━━━━━ EXCERPTED TEXT

Advent—meaning "coming," in Latin—refers to this four-week season before Christmas of waiting and watching for the coming of God into the world. But just how is God coming? We invited some of our favorite theobloggers to reflect on that question in 100 words or less. Their responses follow. May their words inspire your own glimpses of how God is coming into the world this year.
Where do you see God coming into the world this Advent?
Our Responders: David Henson, Lisa Sharon Harper, Carl Gregg, Christine Valters Paintner, Bruce Epperly, Roger Wolsey, Susan Baller-Shepard and Christian Piatt
David Henson
I see God coming this Advent in open spaces where we can explore questions that have no answers, or many answers, and in offering fully incomplete answers that we know will be wrong one day but start us on journeys. I see God in journeys, in beginnings, in completions, in wrong turns and crooked roads that get us wonderfully lost so that we may be found. In labyrinths and the first flare of incense, in the eucharists of families and faith, in broken bread and spilled wine. God is coming in everything this Advent, and in nothing at all.
David Henson is a journalist and a postulant for the priesthood in the Episcopal Church. He blogs at Patheos; read his Advent Meditation series here.
Lisa Sharon Harper
The 99 percent offers work and wealth
to the commons
with blessing and prayer.

━━━━━━━━━━

TASKS —
(a) Reproduce the passage of the Advent text starting with "Our Responders: David" and going on through "Meditation series here.".
(b) According to the Advent text, what word limit were the theobloggers given for their reflections?

━━━━━ GIVEN DATA

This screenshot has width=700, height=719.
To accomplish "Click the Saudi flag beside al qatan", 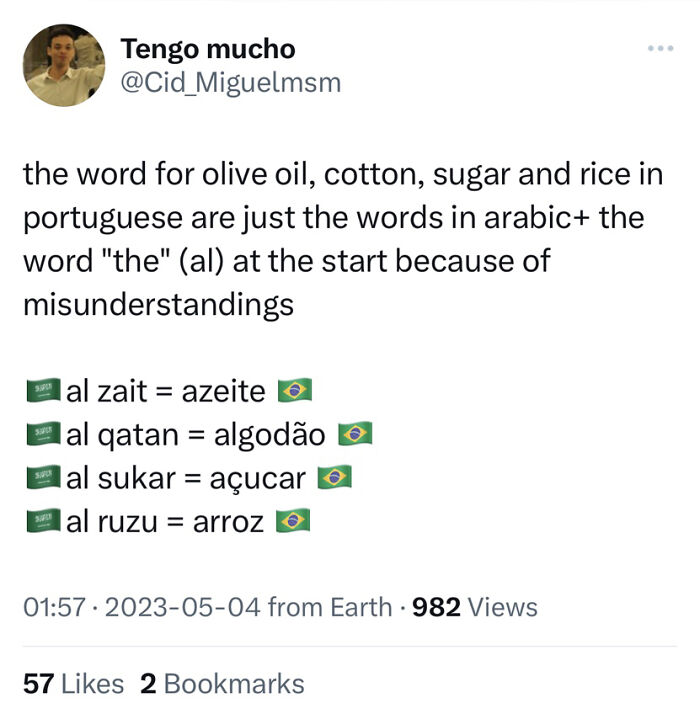I will coord(42,434).
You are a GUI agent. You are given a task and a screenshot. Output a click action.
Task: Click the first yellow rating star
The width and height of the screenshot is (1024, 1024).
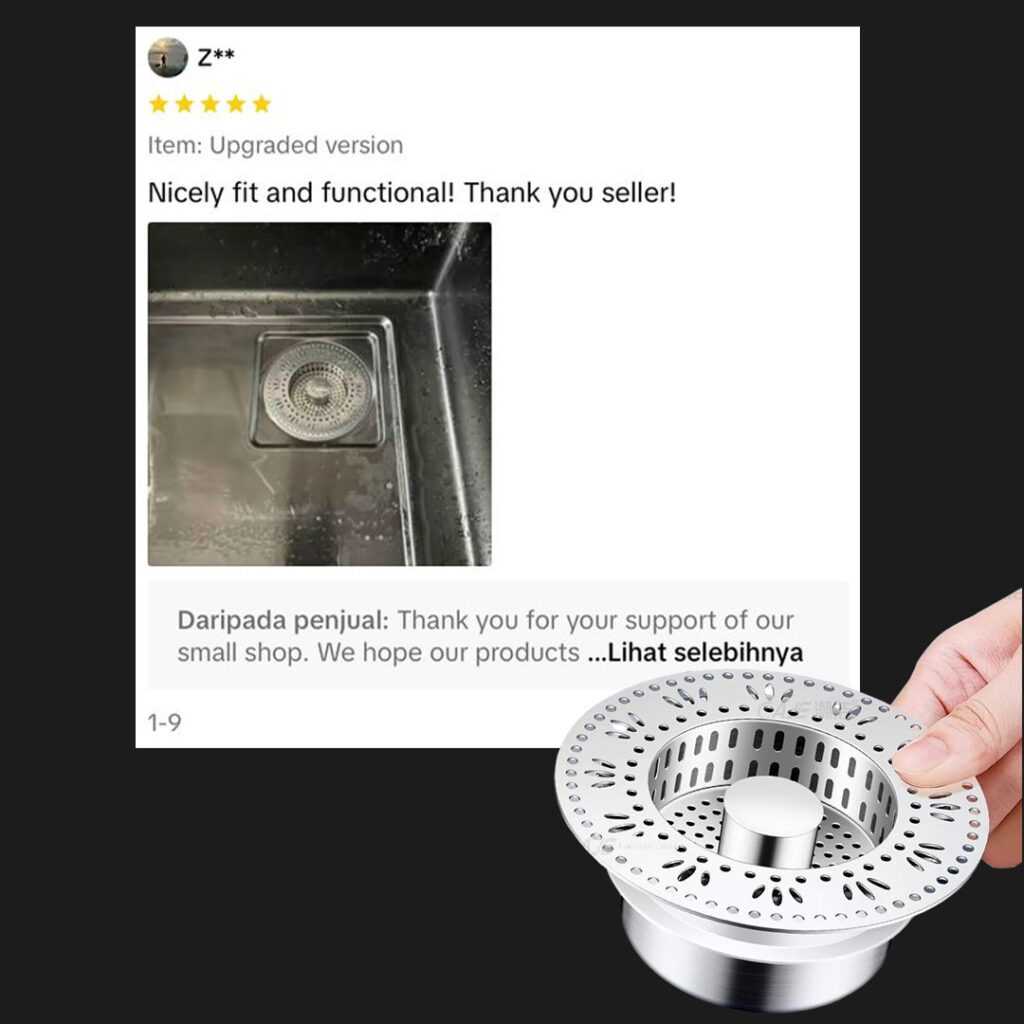159,104
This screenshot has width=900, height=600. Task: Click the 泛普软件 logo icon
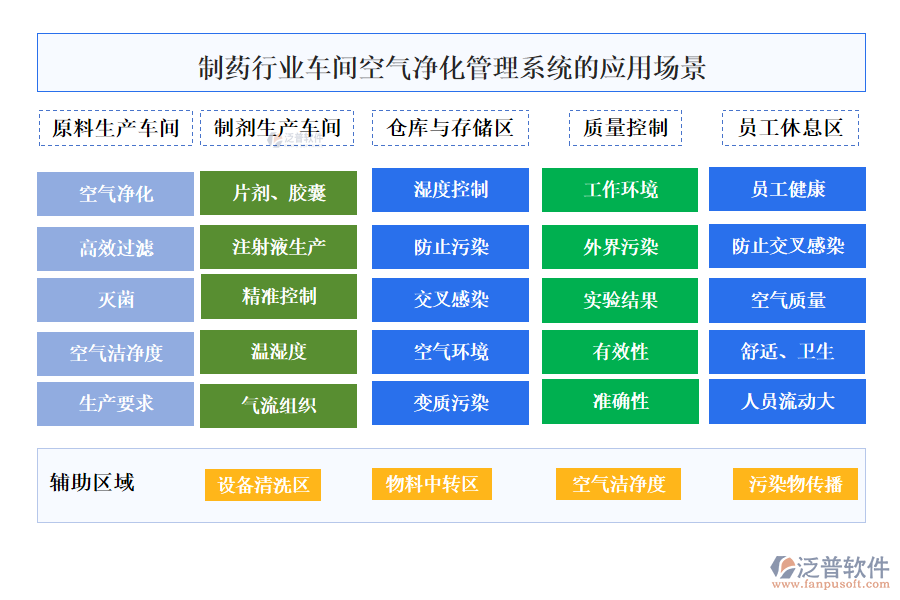pos(781,568)
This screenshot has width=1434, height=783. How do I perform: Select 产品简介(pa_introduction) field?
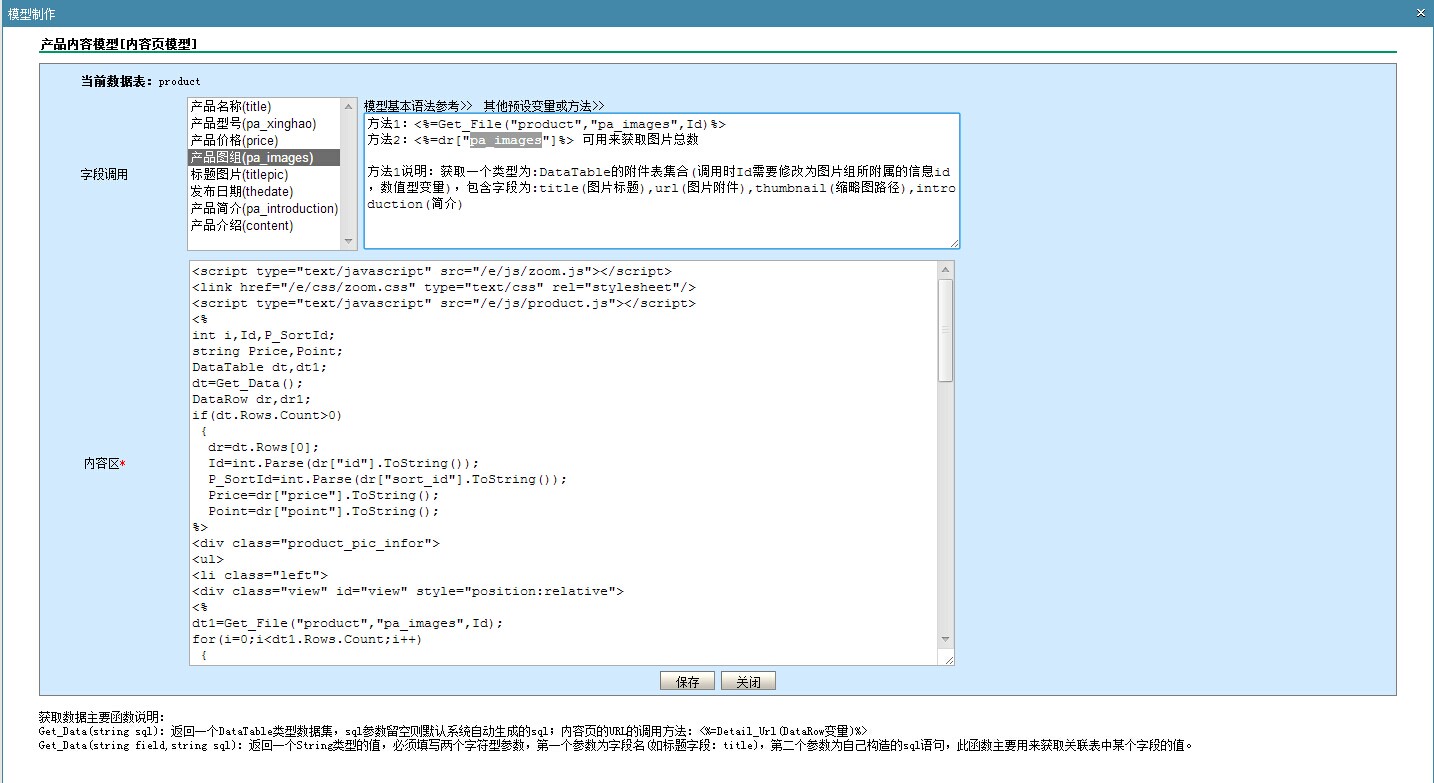pyautogui.click(x=264, y=209)
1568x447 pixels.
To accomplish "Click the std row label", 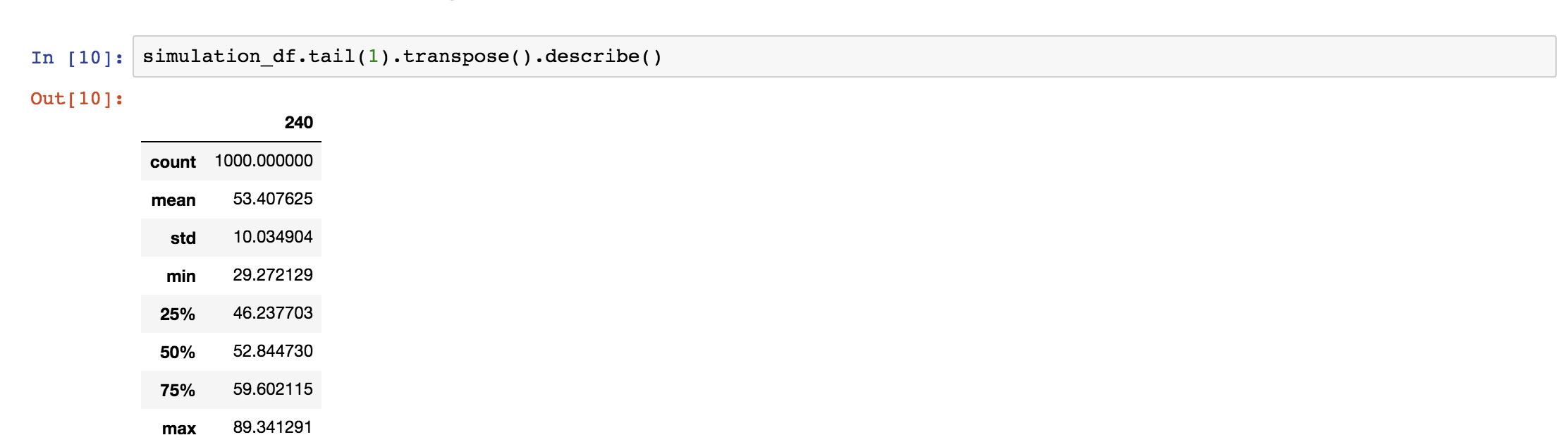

━━━━━━━━━━

TASK-BY-TASK RESULTS —
(a)
Our Responders: David Henson, Lisa Sharon Harper, Carl Gregg, Christine Valters Paintner, Bruce Epperly, Roger Wolsey, Susan Baller-Shepard and Christian Piatt
David Henson
I see God coming this Advent in open spaces where we can explore questions that have no answers, or many answers, and in offering fully incomplete answers that we know will be wrong one day but start us on journeys. I see God in journeys, in beginnings, in completions, in wrong turns and crooked roads that get us wonderfully lost so that we may be found. In labyrinths and the first flare of incense, in the eucharists of families and faith, in broken bread and spilled wine. God is coming in everything this Advent, and in nothing at all.
David Henson is a journalist and a postulant for the priesthood in the Episcopal Church. He blogs at Patheos; read his Advent Meditation series here.

(b) 100 words or less.